Publié le 18 janvier 2016 Lecture : 3 minutes.
Dans ces deux pays classés parmi les six plus pauvres de la planète et qui tous deux sont confrontés en ce début de 2016 à des scrutins présidentiels tendus, s’en tenir au théâtre d’ombres qu’offrent les capitales est assurément trompeur. Là où se croisent les diplomates, les ONG, les observateurs et les journalistes de passage, là où se concentrent les attributs du pouvoir, l’Administration, les partis politiques et l’embryon de population connectée sur le reste du monde, la pièce qui se joue en période électorale est conforme à ce que l’on attend d’elle.

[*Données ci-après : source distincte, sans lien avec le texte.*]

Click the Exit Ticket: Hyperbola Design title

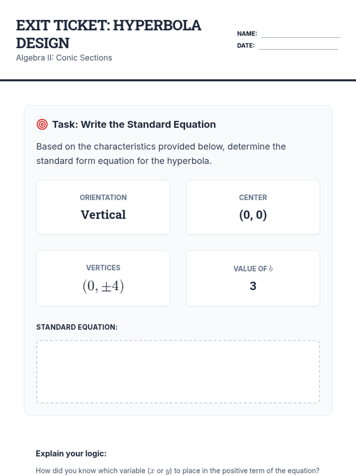(x=109, y=34)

À Niamey comme à Bangui, on tient meeting, on confectionne affiches et tee-shirts, on calcule les temps d’antenne sur les médias, et les candidats déroulent leurs programmes dans un langage parfaitement calibré, compatible avec les exigences des bailleurs de fonds et de leçons venus du froid.

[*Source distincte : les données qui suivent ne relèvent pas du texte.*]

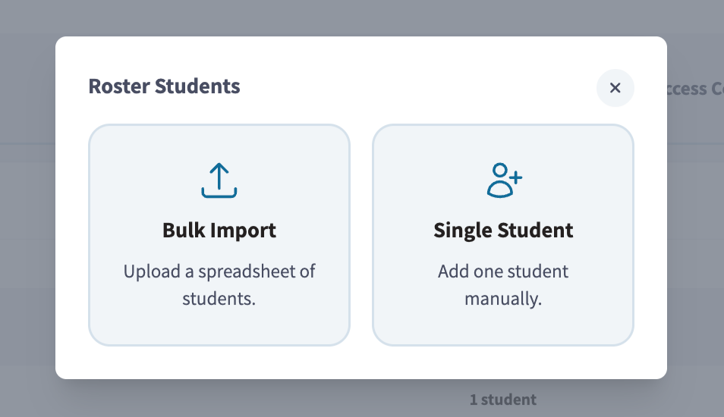
Task: Click the "Bulk Import" heading text
Action: (x=219, y=230)
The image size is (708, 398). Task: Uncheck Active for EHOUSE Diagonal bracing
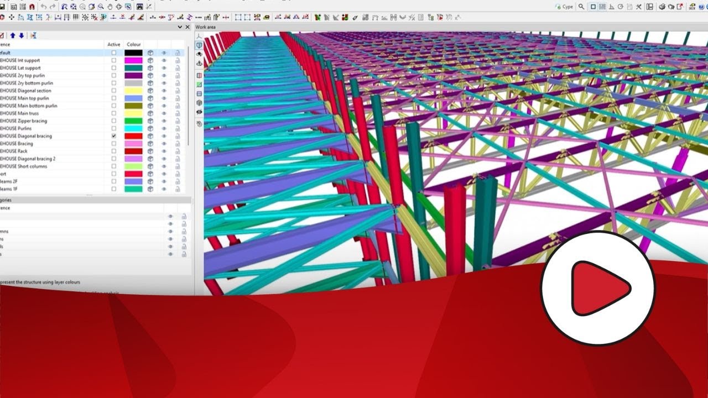113,135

Mais à peine franchit-on le pont qui enjambe le fleuve Niger, à peine dépasse-t-on le PK10 à la sortie de Bangui que cet univers de façade disparaît brusquement. Avec le choc de la pauvreté vient la dilution des idées reçues. Ici, les discours ne se tiennent plus dans la langue de l’ancien colonisateur mais dans celle du terroir, dure, directe, sans fioritures ni circonvolutions politiquement correctes. Au Niger, où 80 % de la population est rurale, ce que demandent les électeurs en échange de leur bulletin de vote, c’est d’abord l’accès à l’eau, viennent ensuite la santé et l’éducation. En Centrafrique, la sécurité alimentaire est en tête des exigences, suivie là aussi par les dispensaires et les écoles. Au catalogue des préoccupations, le pluralisme, l’alternance démocratique et les libertés dites formelles tiennent une place anecdotique.
À l’évidence, Dologuélé est une chance pour les Centrafricains. Sauront-ils la saisir ?

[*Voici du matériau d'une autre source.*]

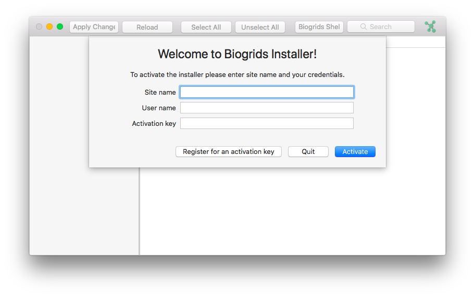Focus the Search field in toolbar

tap(386, 27)
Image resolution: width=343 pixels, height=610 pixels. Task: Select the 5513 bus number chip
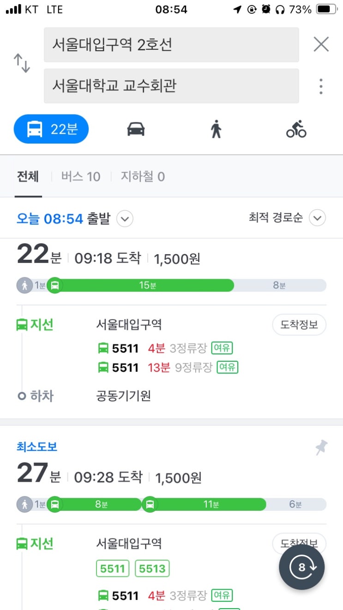(x=152, y=569)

Le candidat qui fait creuser un puits dans un village où les habitants n’avaient que leur propre sueur pour se laver est un héros. Celui qui n’a que ses belles paroles à offrir n’a aucune chance, le jour J, de voir l’un de ses bulletins dans l’urne. Au Niger comme en Centrafrique, là où la moyenne de la population survit avec à peine 40 euros par mois, le bon candidat est donc celui qui, en permanence et simultanément, sait s’adresser à la minorité agissante urbaine et à la majorité rurale, aux fonctionnaires internationaux et aux chefs traditionnels, à la jeunesse désœuvrée des villes et aux paysannes qui multiplient les grossesses pour compenser les ravages de la mortalité infantile. Le bon candidat est aussi celui qu’on a vu à l’œuvre et qui a su tenir ses promesses, loin de toute démagogie.
Sans doute n’est-ce pas un hasard si, en Centrafrique, la personnalité sortie en tête du premier tour a pour nom Anicet Georges Dologuélé : ce banquier mondialisé, comme Lionel Zinsou, a laissé l’image d’un Premier ministre patriote, compétent et autonome, capable d’assainir les finances publiques, de renouer avec la communauté internationale, de restaurer l’autorité de l’État, de dialoguer avec l’opposition et les syndicats. Surtout, il a été le seul pendant cette campagne à réellement tenir un discours de rassemblement, alors que les partisans de son adversaire pour le second tour développent un discours clivant sur fond de tensions entre chrétiens et musulmans. À l’évidence, Dologuélé est une chance pour les Centrafricains. Sauront-ils la saisir ?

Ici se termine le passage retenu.